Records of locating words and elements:
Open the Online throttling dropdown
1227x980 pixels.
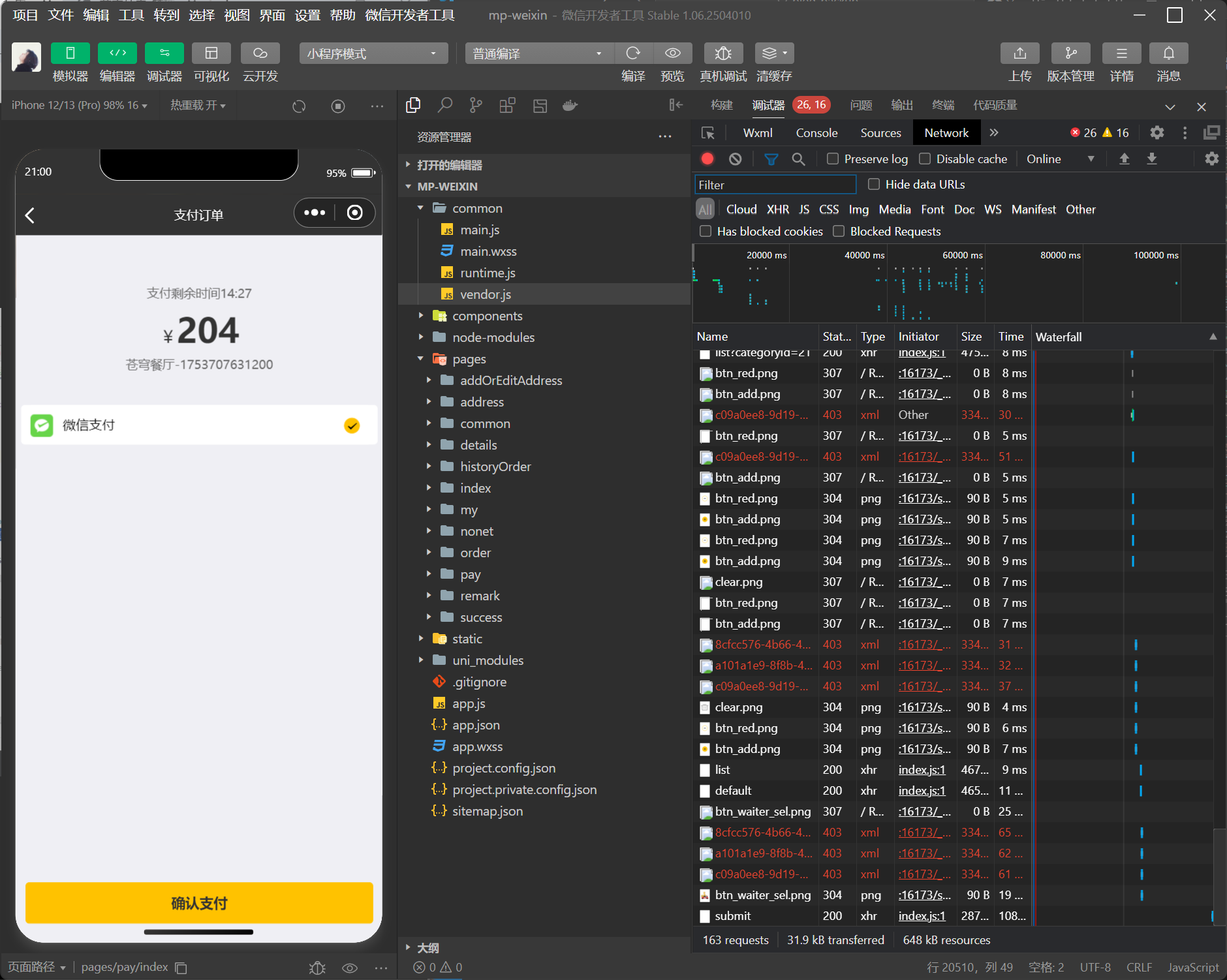click(1060, 159)
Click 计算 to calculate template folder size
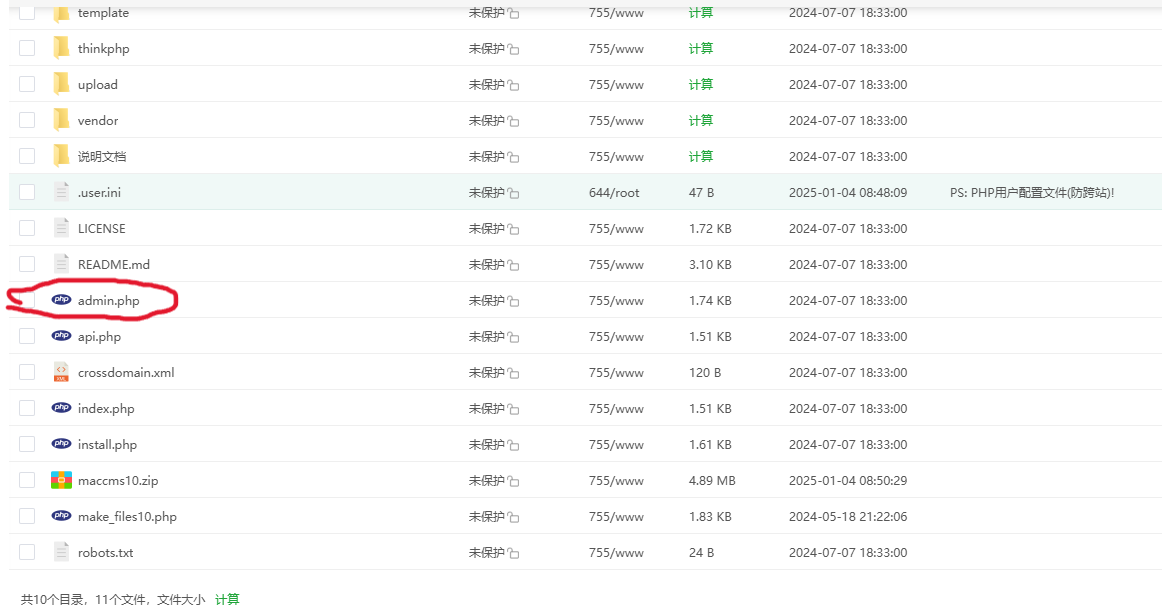Screen dimensions: 1162x606 pos(700,12)
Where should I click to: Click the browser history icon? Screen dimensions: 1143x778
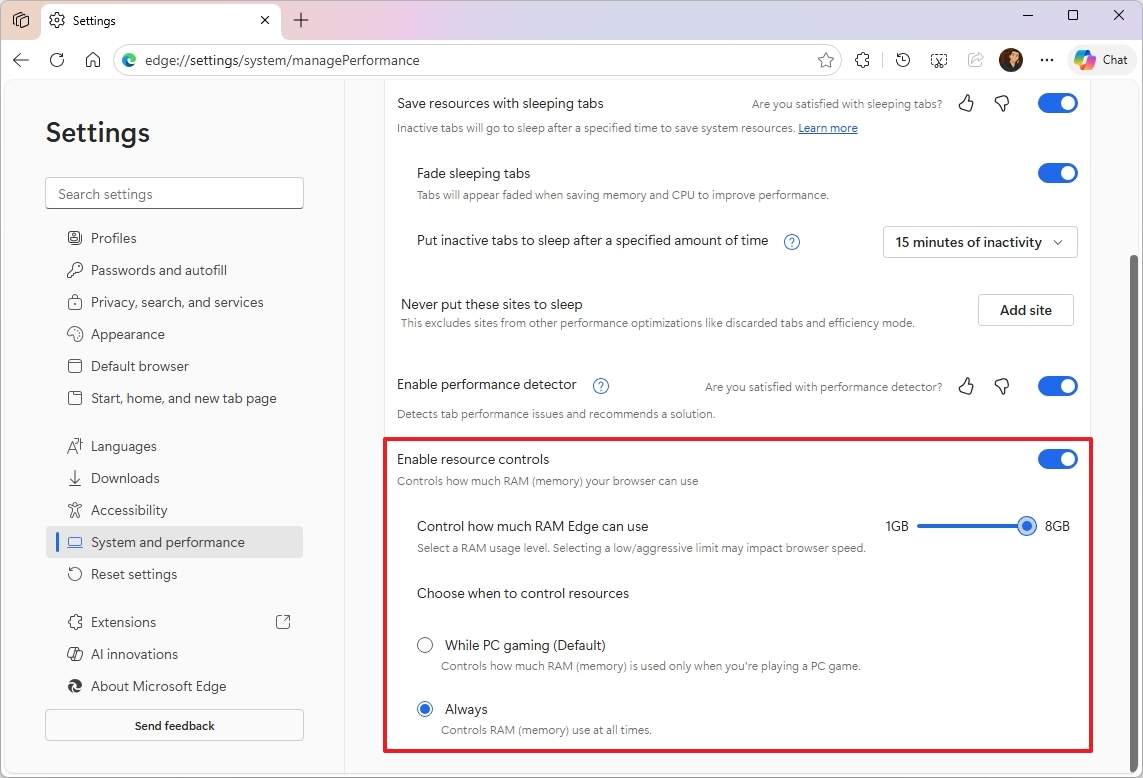pyautogui.click(x=902, y=59)
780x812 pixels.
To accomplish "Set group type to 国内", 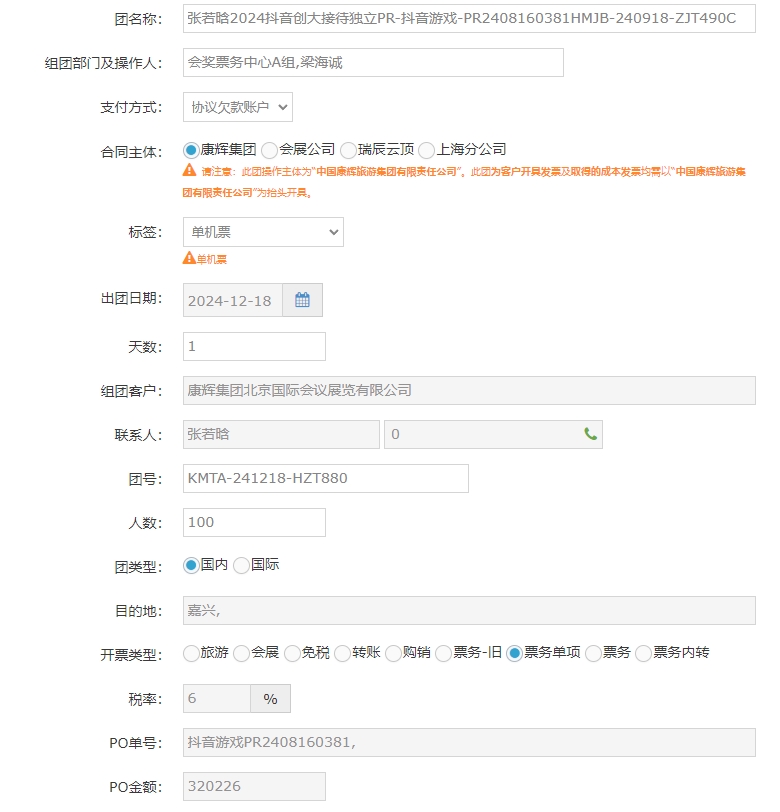I will pyautogui.click(x=191, y=566).
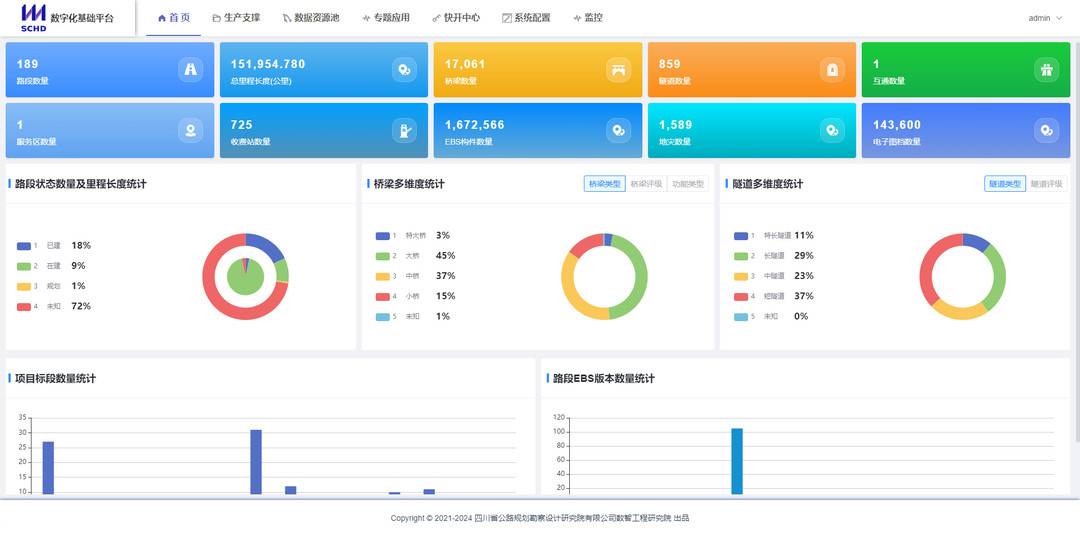Click the icon on 电子围栏数量 card
This screenshot has height=536, width=1080.
click(x=1046, y=130)
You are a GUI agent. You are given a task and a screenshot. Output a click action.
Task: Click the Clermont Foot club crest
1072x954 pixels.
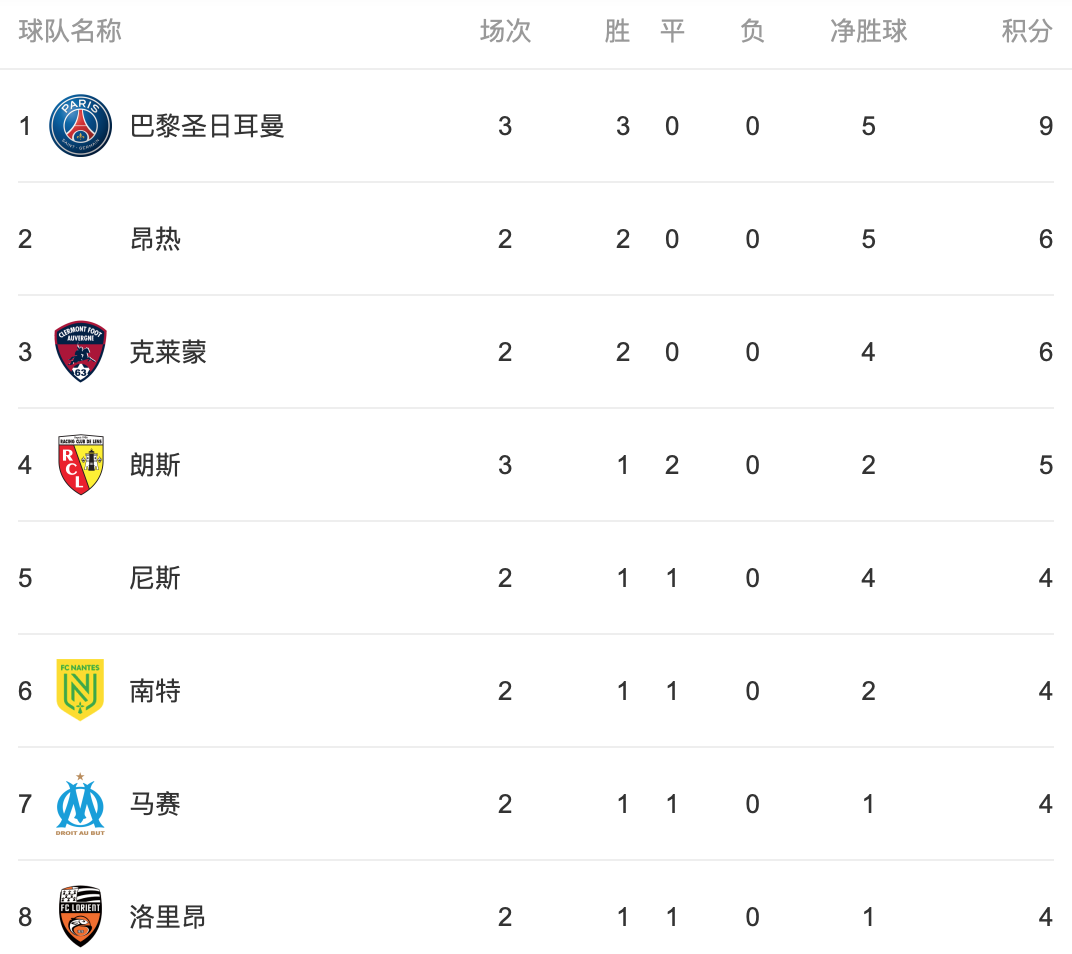pos(80,352)
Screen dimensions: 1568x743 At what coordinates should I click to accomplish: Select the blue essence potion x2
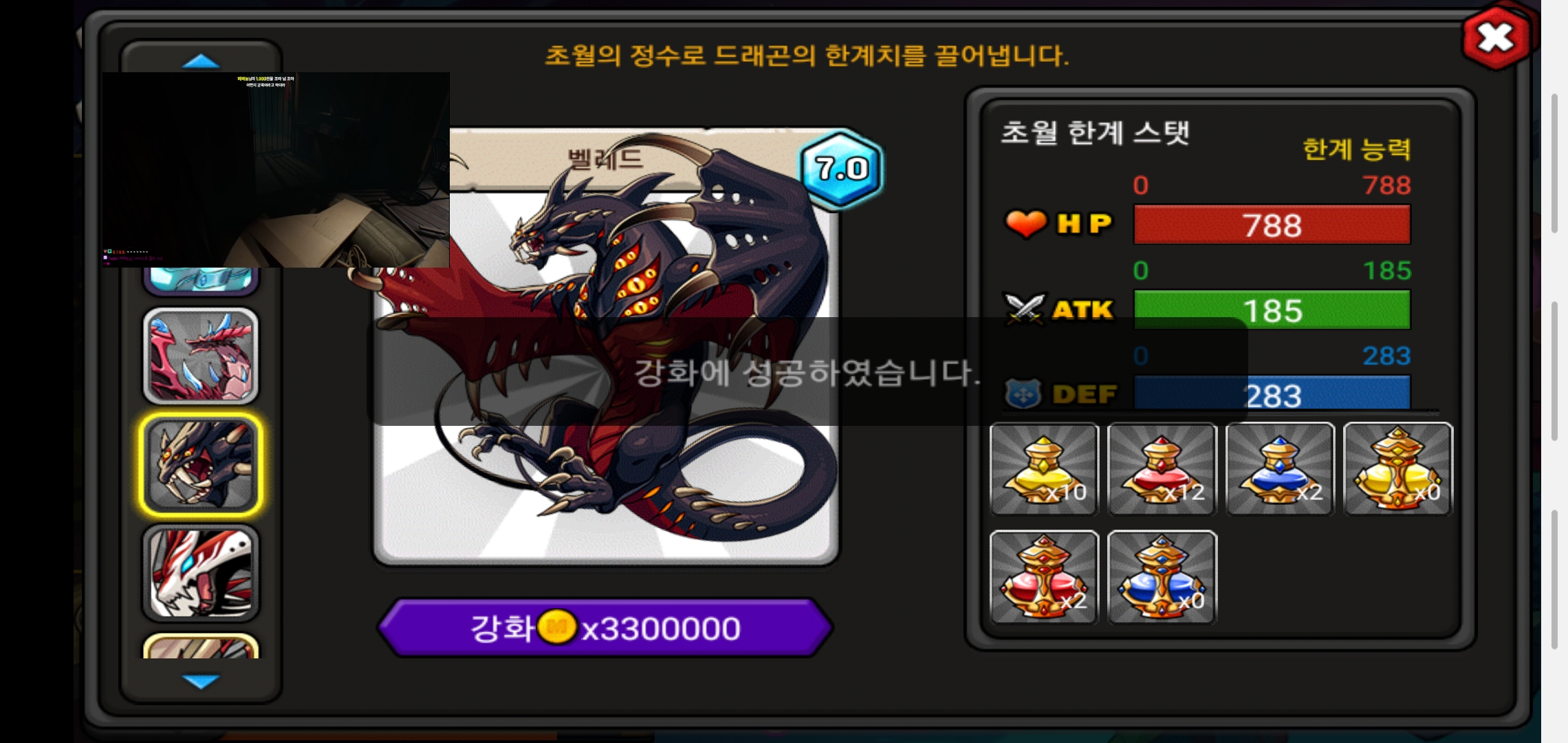(x=1280, y=469)
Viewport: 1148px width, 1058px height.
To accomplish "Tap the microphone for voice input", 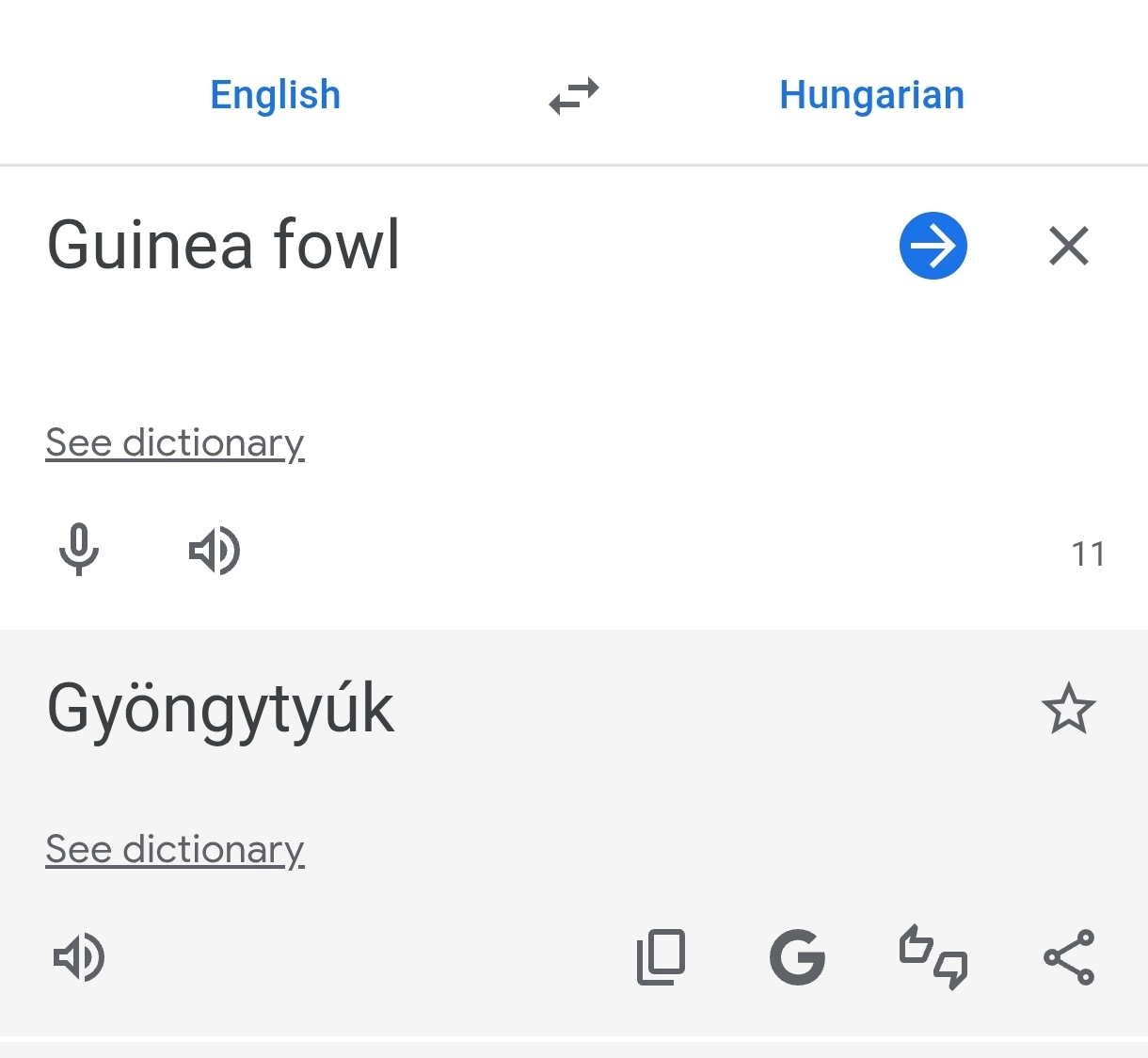I will click(79, 550).
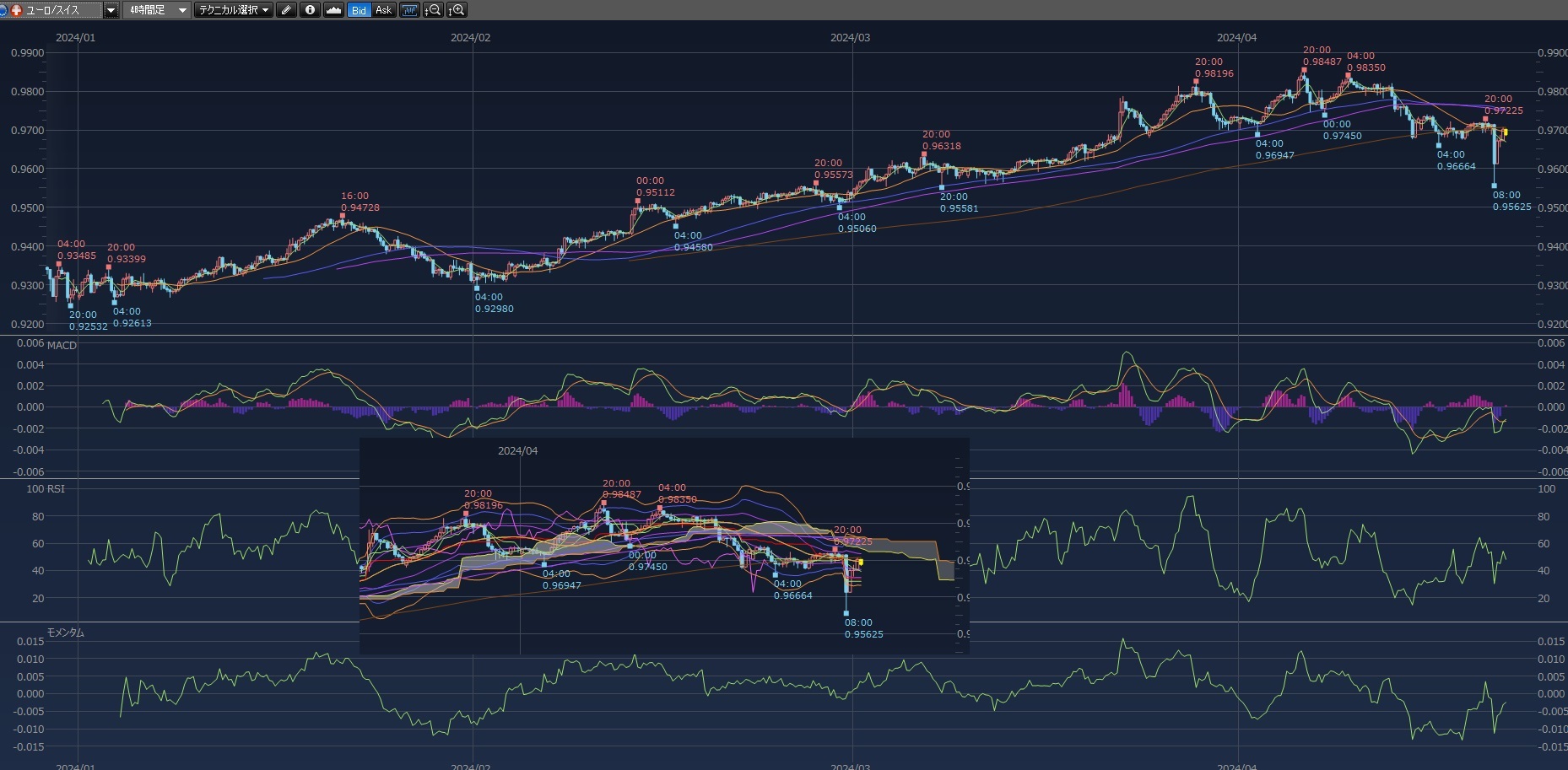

» Directions:
How many lines of the listing above contain the string "should"? Give only the number.

» Complete response:
2